A public radio commentary

Last week an engineer who brought us the information age passed away. Jack Kilby died at aged 81 after a life filled with inventions and honors, including in 2000 the Nobel Prize for Physics.

I only met Jack Kilby once, and very briefly at that, yet for years before that I'd told people he gave me the gift of dance.

Six years ago my wife and I joined a ballroom dancing class with the slogan "Go from two left feet to the dancing elite." As the class began I danced so badly that my wife looked at me and said "What is this? Am I dancing with Woody Allen?" Determined to join this elite I bought a metronome - and that's where Jack Kilby's invention of the microchip comes into play.

I looked for the metronomes of my childhood piano lessons - large pyramidal objects with swinging pendulums. just press a button and a chime beeps a waltz rhythm.

I tossed this tiny device into my breast pocket and practiced everywhere: I danced in the hallways at work, down the aisle of the library and even turned a head or two on the street. And thus I joined briefly that elite group of ballroom dancing people.

Moving from that large mechanical metronome to a tiny credit-card sized device really captures Jack Kilby's impact.
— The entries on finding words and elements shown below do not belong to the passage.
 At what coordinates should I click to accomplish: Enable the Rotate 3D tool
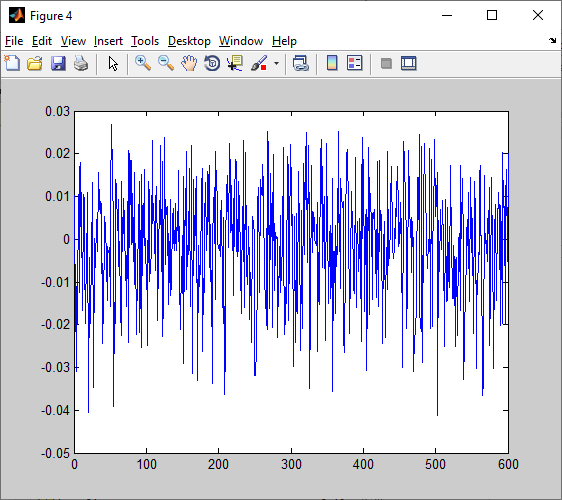coord(212,63)
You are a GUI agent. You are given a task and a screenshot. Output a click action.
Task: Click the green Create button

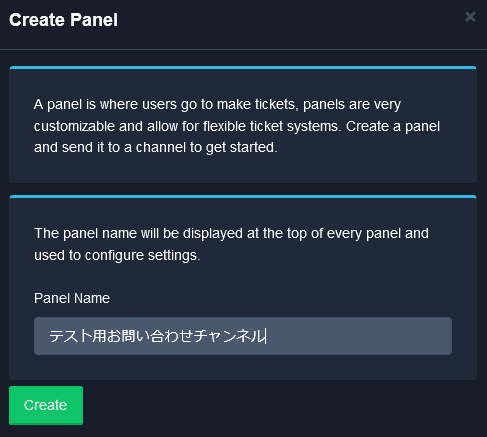point(46,405)
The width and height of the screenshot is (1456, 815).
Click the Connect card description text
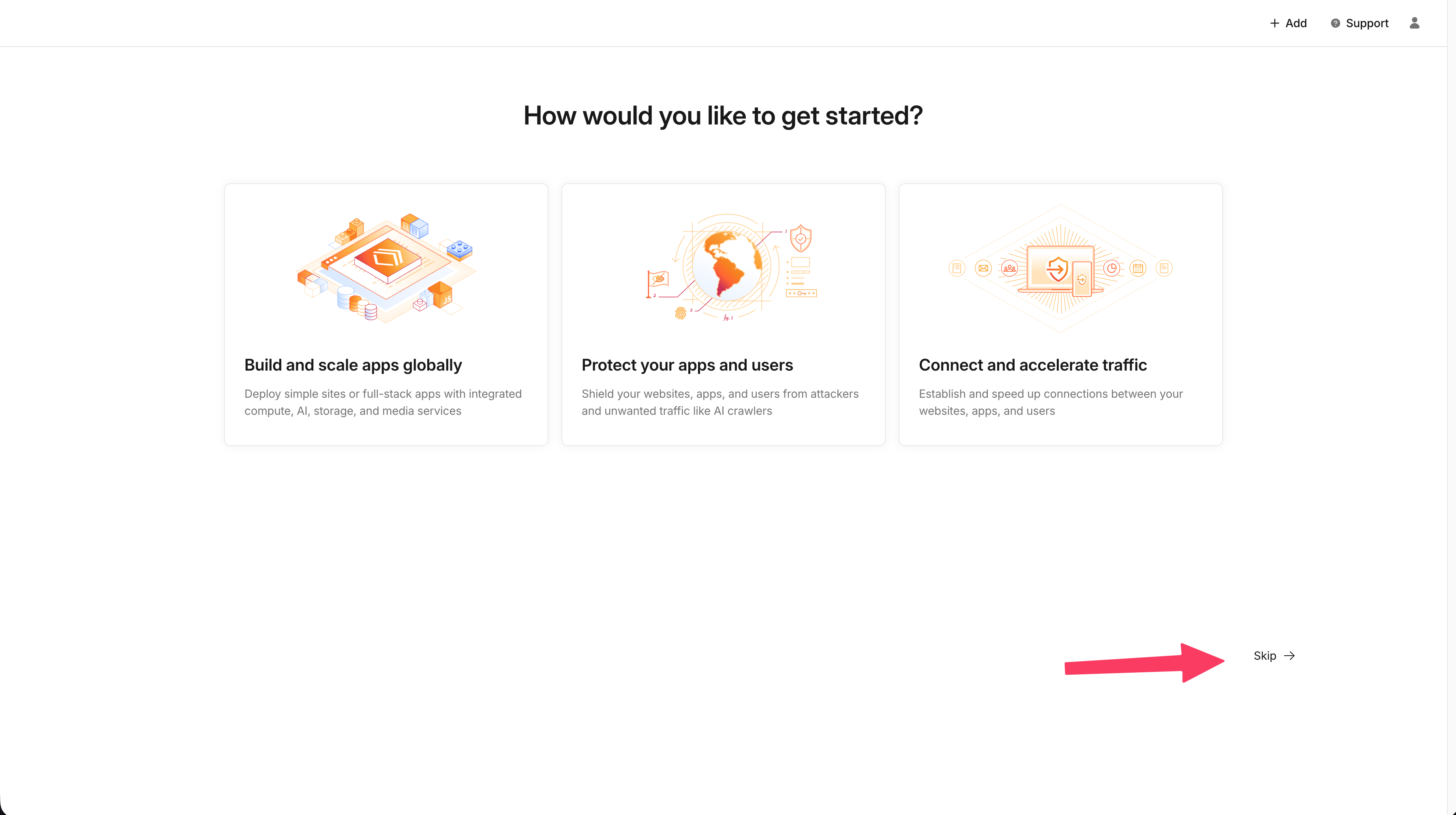1050,402
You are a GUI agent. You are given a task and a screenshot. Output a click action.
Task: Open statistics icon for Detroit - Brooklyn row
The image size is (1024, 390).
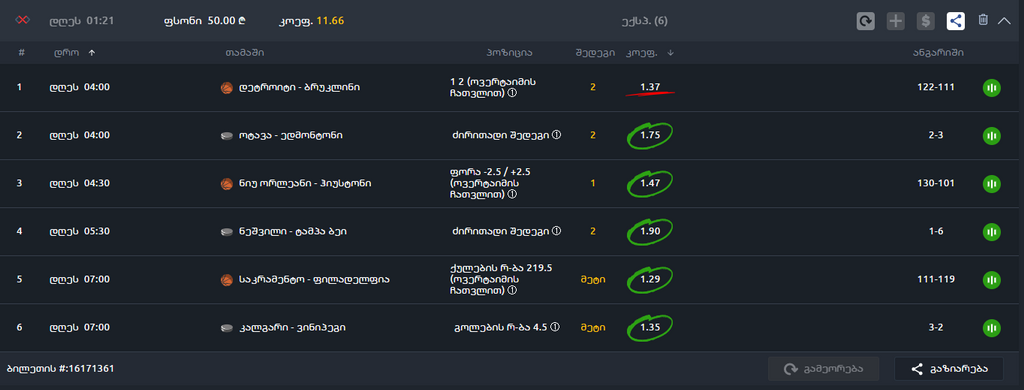[x=992, y=87]
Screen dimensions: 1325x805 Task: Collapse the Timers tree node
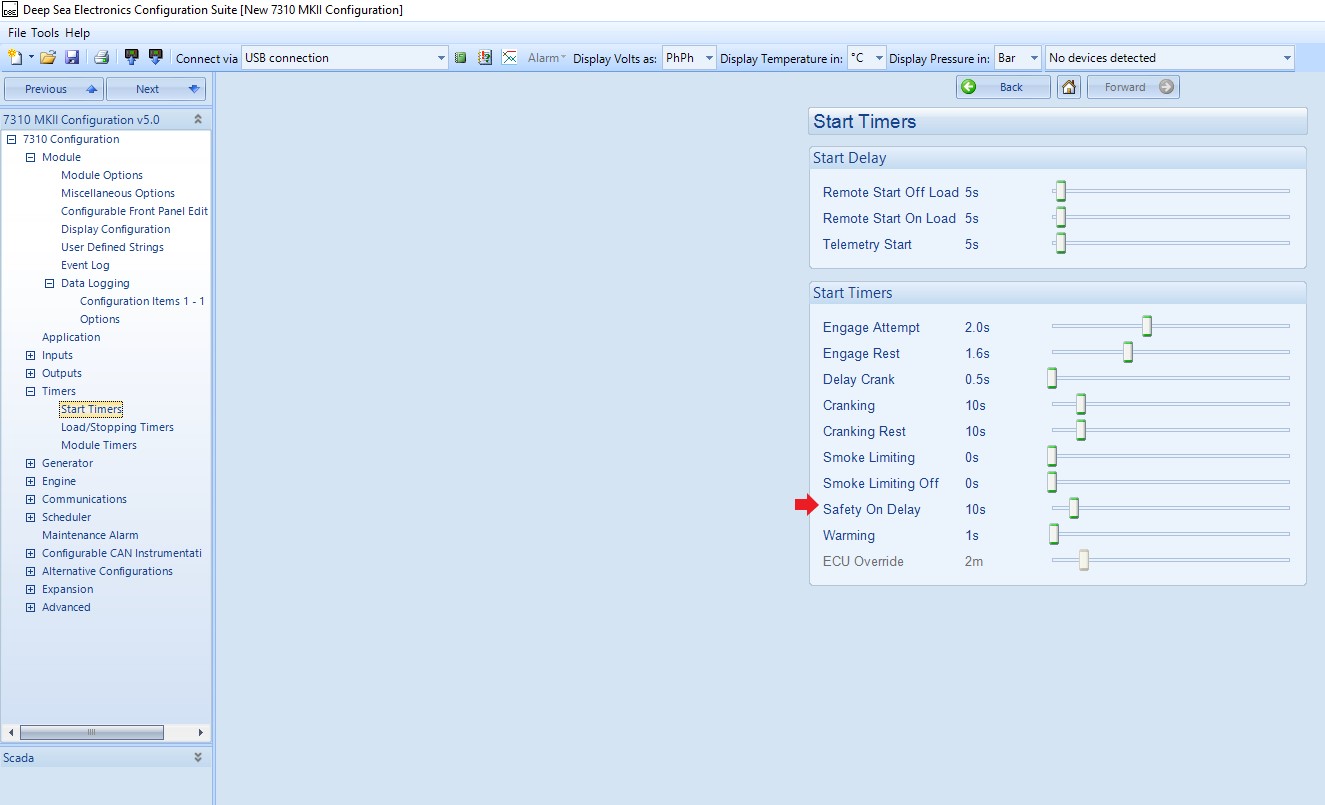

His microchip removed mechanical devices from our world, reducing the number of moving parts and dramatically increasing reliability.

For example, watches no longer depend on clockwork, but run off a tiny chip. Open the hood of your car and you'll find little black boxes filled with chips, and not much you can fix yourself. The tuning knob on your radio has disappeared, and even musical instruments have changed from mechanical contraptions to synthesized sound. And today's huge airliners rely on "fly-by-wire" controls - fewer moving parts and fewer failures.

So, just as I joined that elite group of dancing people, I want you to join a select group: Only one person in ten thousand knows Jack Kilby's name - so join that group and celebrate the achievement of Jack Kilby whose brilliant invention spawned the billions of microchips that run our watches, cars, jets, computers, calculators, and .... metronomes.